>> begin Dataset
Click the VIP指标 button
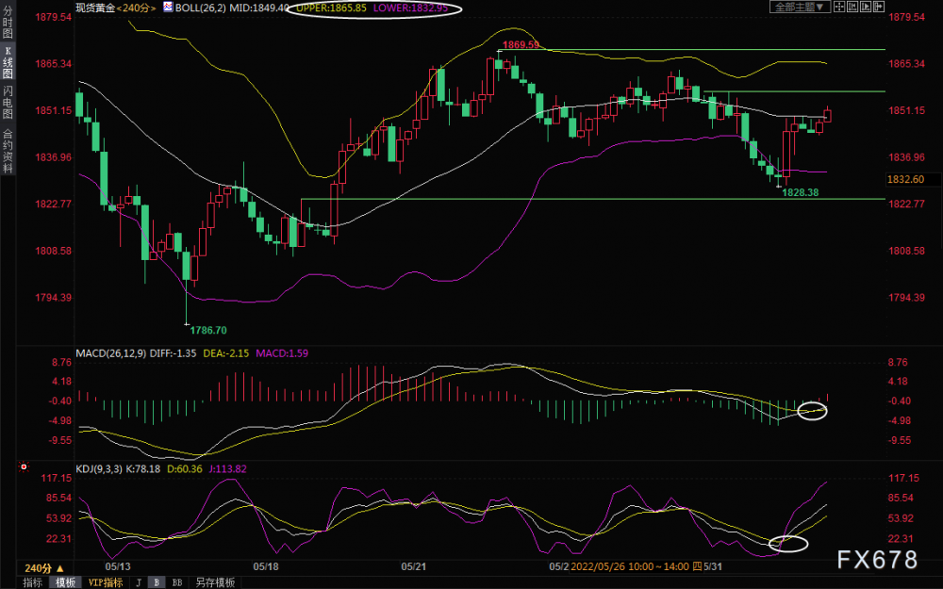Image resolution: width=943 pixels, height=589 pixels. coord(106,582)
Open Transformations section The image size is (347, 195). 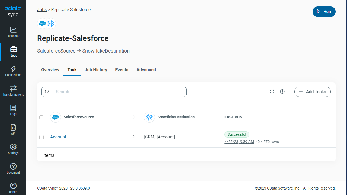click(13, 90)
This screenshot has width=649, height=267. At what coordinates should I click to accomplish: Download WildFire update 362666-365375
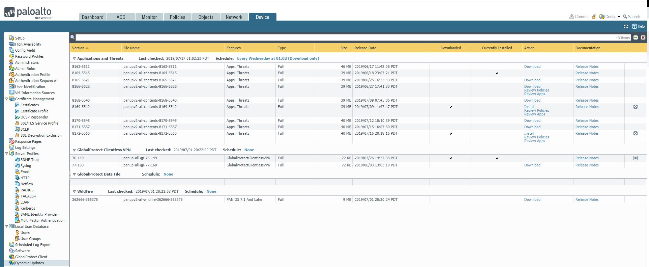click(532, 199)
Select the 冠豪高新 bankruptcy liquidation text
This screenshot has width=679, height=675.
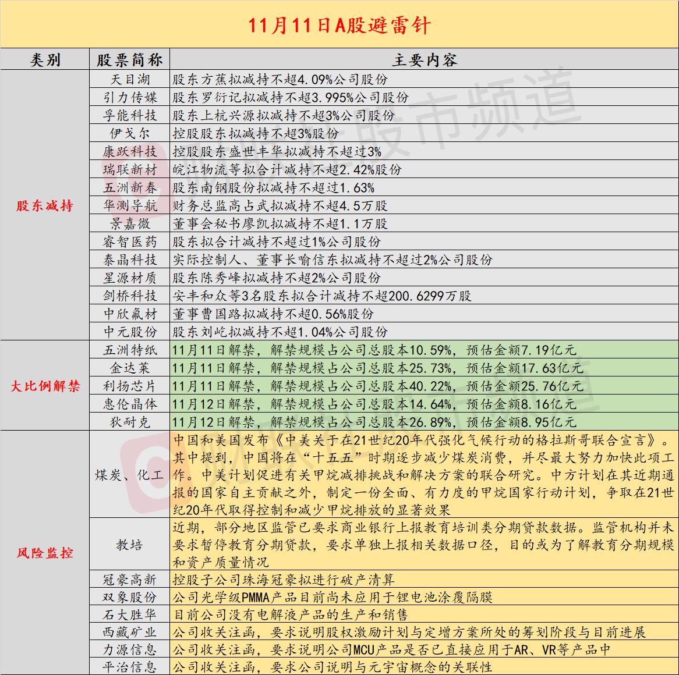coord(284,579)
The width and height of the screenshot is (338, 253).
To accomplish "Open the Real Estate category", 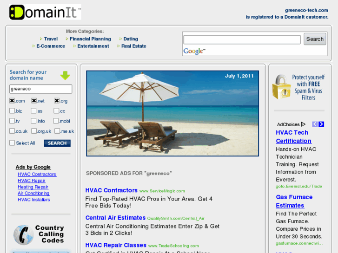I will [133, 46].
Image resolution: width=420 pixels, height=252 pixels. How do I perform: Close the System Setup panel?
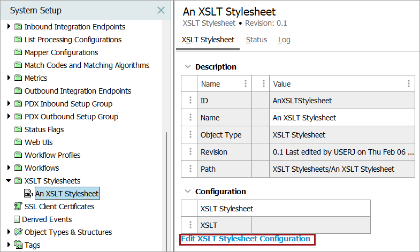[x=161, y=10]
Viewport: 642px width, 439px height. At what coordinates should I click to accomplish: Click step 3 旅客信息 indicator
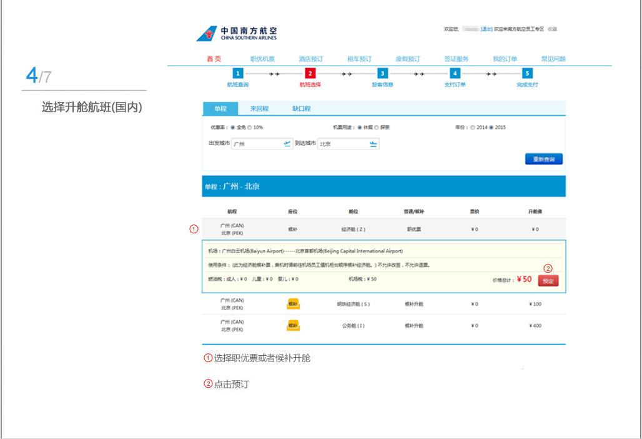(x=383, y=73)
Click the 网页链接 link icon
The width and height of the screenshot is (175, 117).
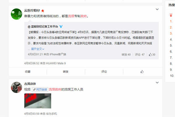[x=34, y=90]
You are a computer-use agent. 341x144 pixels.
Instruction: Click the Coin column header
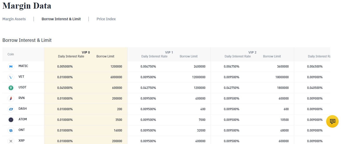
>> end Dataset
Your objective:
Count the lines in the records above that contain the string "should", and give only the number.

Solution:
2